Vers une simplification excessive des jeux vidéo ?

À cela s'oppose une tendance de fond dans le jeu vidéo : la simplification. Plus le genre s'ouvre au grand public, moins les jeux sont difficiles à appréhender. De nombreuses aides ont été mises en place pour aider le joueur à jouer : tutorial, aides à la visée, diminution de la difficulté automatique. Nous en arrivons aujourd'hui à la suppression de la notion de mort pénalisante (Prince of Persia, Borderlands). Le temps du f5/f9 frénétique est fini depuis un petit bout de temps maintenant, les sauvegardes étant automatiques et fonctionnant par checkpoints réguliers. Le joueur n'a plus à s'investir longuement dans un jeu pour le maîtriser, l'heure est à l'immédiateté du plaisir, au prix de la profondeur, de la durée de vie ou même de l'intérêt du jeu dans le long terme. Si la courbe d'apprentissage est maintenant bien plus rapide, le plaisir ressenti n'en est que moindre. Sans sombrer dans le très réac « C'était mieux avaaaant. » il faut pointer du doigt cette facilité excessive des jeux vidéos aujourd'hui, et si certaines avancées sont bienvenues le fait de finir un jeu sans buter une seule fois sur un obstacle n'en est que plus frustrant. Jamais rusher dans un jeu n'a été aussi facile. Résultat : le joueur ne s'investit que très peu dans le média, il ne fait que suivre ses objectifs d'un œil distrait, admirant les graphismes, les explosions, la mise en scène scriptée au possible (vous avez deviné, je parle du dernier Call of Duty) mais très efficace. La beauté du jeu est aujourd'hui devenue prédominante, puisque bien plus vendeuse que d'autres paramètres (IA, scénario, gameplay) et c'est bien dommage. Malgré les nouvelles avancées de gameplay, le joueur est plus que jamais spectateur, passif.
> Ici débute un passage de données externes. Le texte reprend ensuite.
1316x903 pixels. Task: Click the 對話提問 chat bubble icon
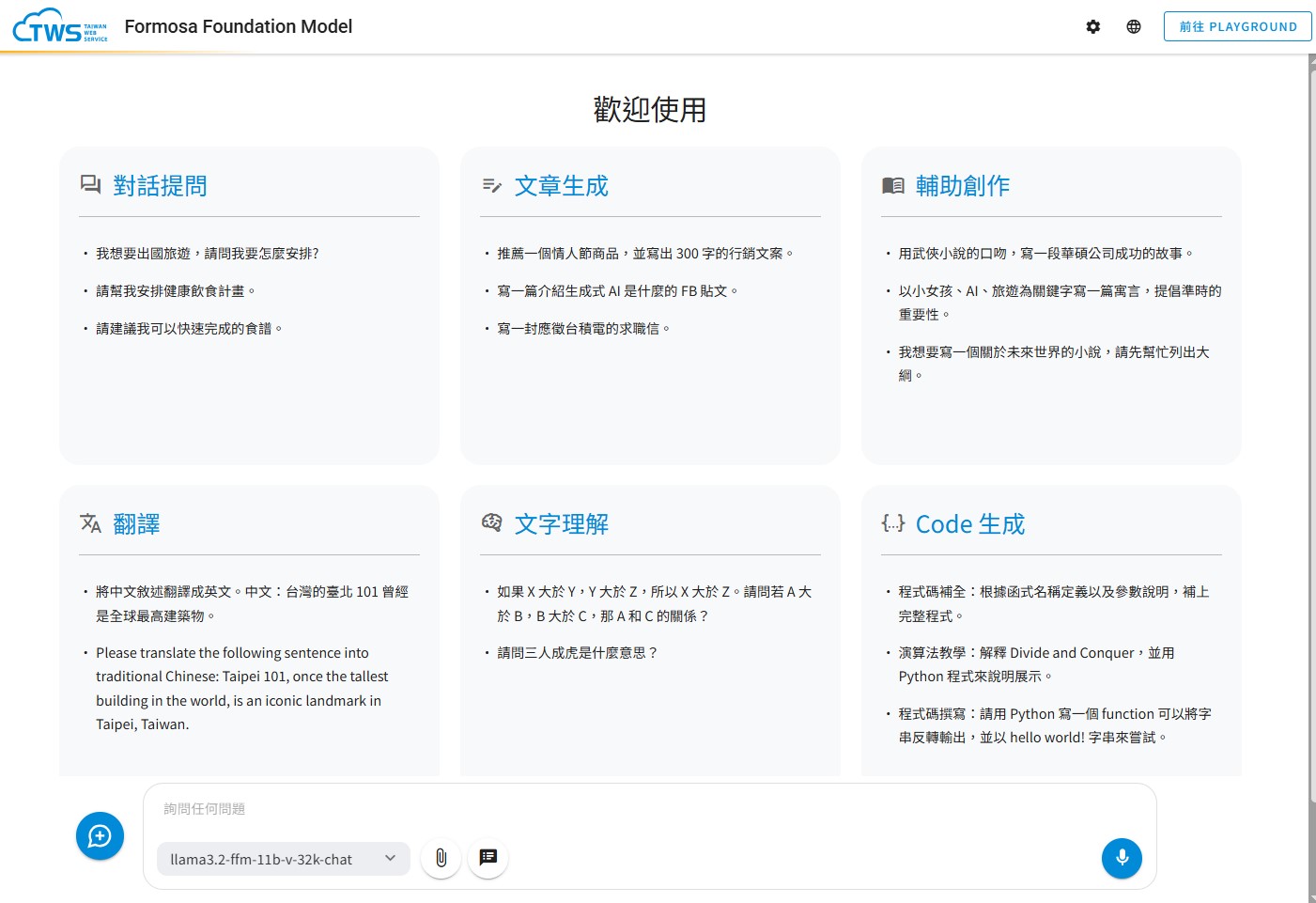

Le salut passe-t-il par l'indépendance ?

Grâce aux nouveaux modes de distribution sur internet, la scène indépendante a explosé. Sans impératifs financiers et avec une créativité sans bornes, elle a su pondre de superbes perles comme Braid ou World of Goo. Avec à la clé une véritable maturité du genre, une capacité à faire passer des émotions au joueur, à le faire réfléchir, capacité qu'ont très peu de jeux plus grand public. Ces jeux qui rivalisent avec les plus grosses productions font souffler un vent de fraîcheur sur le genre vidéo-ludique. Grâce à de nouvelles formes de narration ils arrivent à impliquer le joueur et ce même après qu'il ait arrêté de jouer. C'est par cette nouvelle avant-garde qu'il faut selon moi passer pour réussir à renouveler le jeu vidéo.
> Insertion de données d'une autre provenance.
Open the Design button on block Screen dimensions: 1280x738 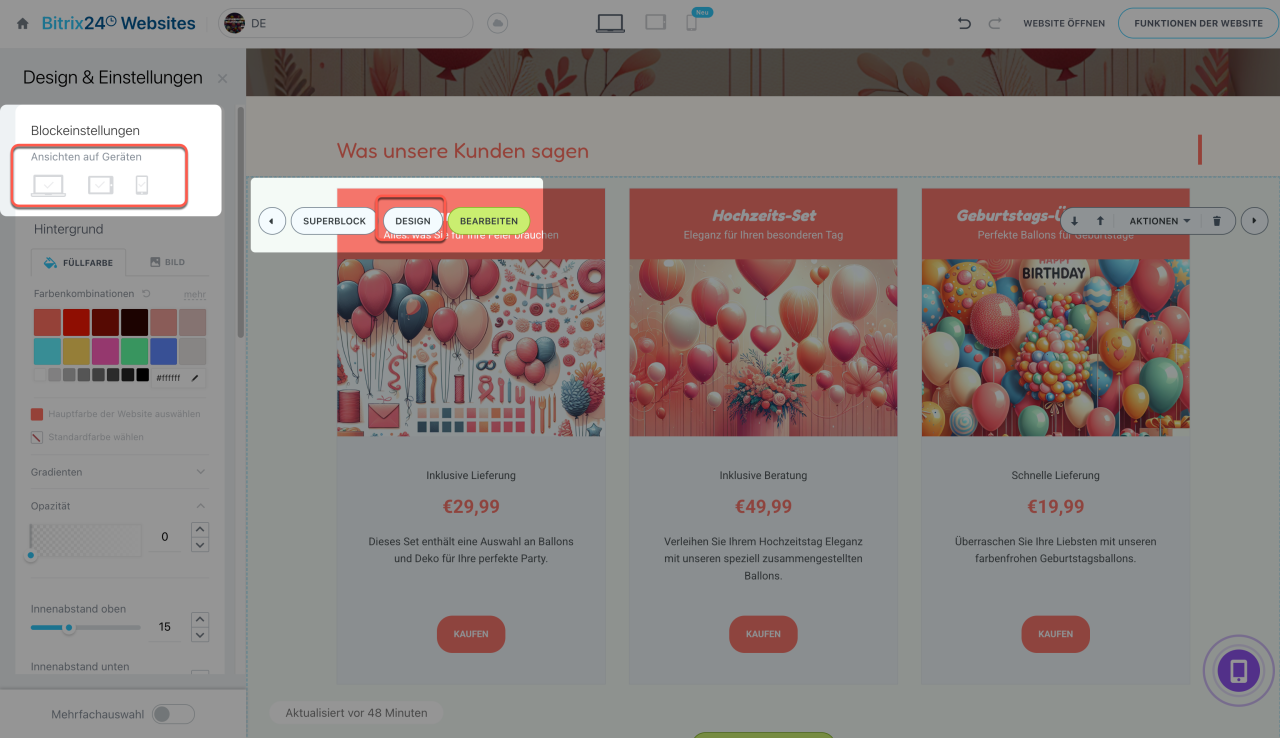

Pour conclure, Si jamais le joueur n'a autant été spectateur, jamais les solutions pour plus l'impliquer n'ont été nombreuses. Si la simplification des jeux est un réel problème selon moi, elle n'est pas rédhibitoire. Les innovations n'ont jamais été aussi nombreuses, dans tous les domaines : réalité augmentée type Eye Pet, nouvelles formes narratives type Heavy Rain, nouveaux gameplays (Milo ?)... Je suis peut-être résolument optimiste, mais pour moi le jeu vidéo a grandi ces dernières années et continue encore.